Jacobson provided plots of the data, reproduced in figures 3 and 4. The shape of the window-size evolution is characteristic of the CUBIC implementation of TCP,11 which is the default in Linux. CUBIC's initial window growth is like Jacobson's original algorithm, but it "flattens out" at an apparently stable pipesize estimate for a while. 13 If it doesn't detect a congestion event (i.e., a packet drop), then it ramps the window up quickly. In the trace in figure 3, about five seconds pass without a drop, whereupon TCP ramps up the window in an attempt to find a new operating point; after 10 seconds the buffer is full, and packet loss occurs. (Because of the offload engine, the RTTs are from the last packet of the jumbogram it receives.) Notice the RTT ramps up quickly to about 1.2 seconds and mostly stays there. The three-second RTT spikes show where massive dropping took place when the buffer became full. These are followed by a drop in window size and RTT. This, in turn, causes TCP to shut down the window size. The window-size curve shows that sometimes the algorithm gets a drop before it goes into CUBIC's second probing stage.

Figure 4 shows the goodput (determined from the ACKs) versus time. The initial brief period of nearly 10 Mbps is a result of Comcast's PowerBoost feature and is followed by a steady 2 Mbps, showing that I was getting all the bandwidth I expected. Figure 4b shows the RTT seen at each window size. The lower data set clearly results from the PowerBoost phase and the upper data set is the subsequent 2-Mbps phase. These points show exactly the situation shown abstractly in figure 1: the delay is about 10 ms initially; then the window size increases, the buffer fills up, and the delay (as measured by the RTT) increases linearly.
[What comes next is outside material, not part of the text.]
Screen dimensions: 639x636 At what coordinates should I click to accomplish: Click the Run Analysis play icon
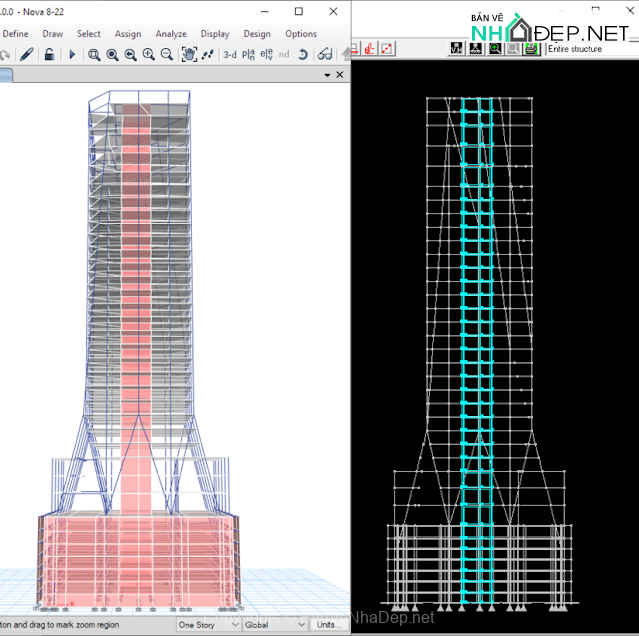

TCP should approximately share a bottleneck link between competing flows. The impact of bufferbloat on TCP's behavior is subtle and profound in two ways:

• For TCP congestion avoidance to be useful to people using that link, a TCP connection causing congestion must react quickly to changes in demand at the bottleneck link, but TCP's reaction time is quadratic to the amount of overbuffering. A link that is 10 times overbuffered not only imposes 10 times the latency, but also takes 100 times as long to react to the congestion. Your short, interactive TCP connection loses completely to any long-lived flow that has saturated your link.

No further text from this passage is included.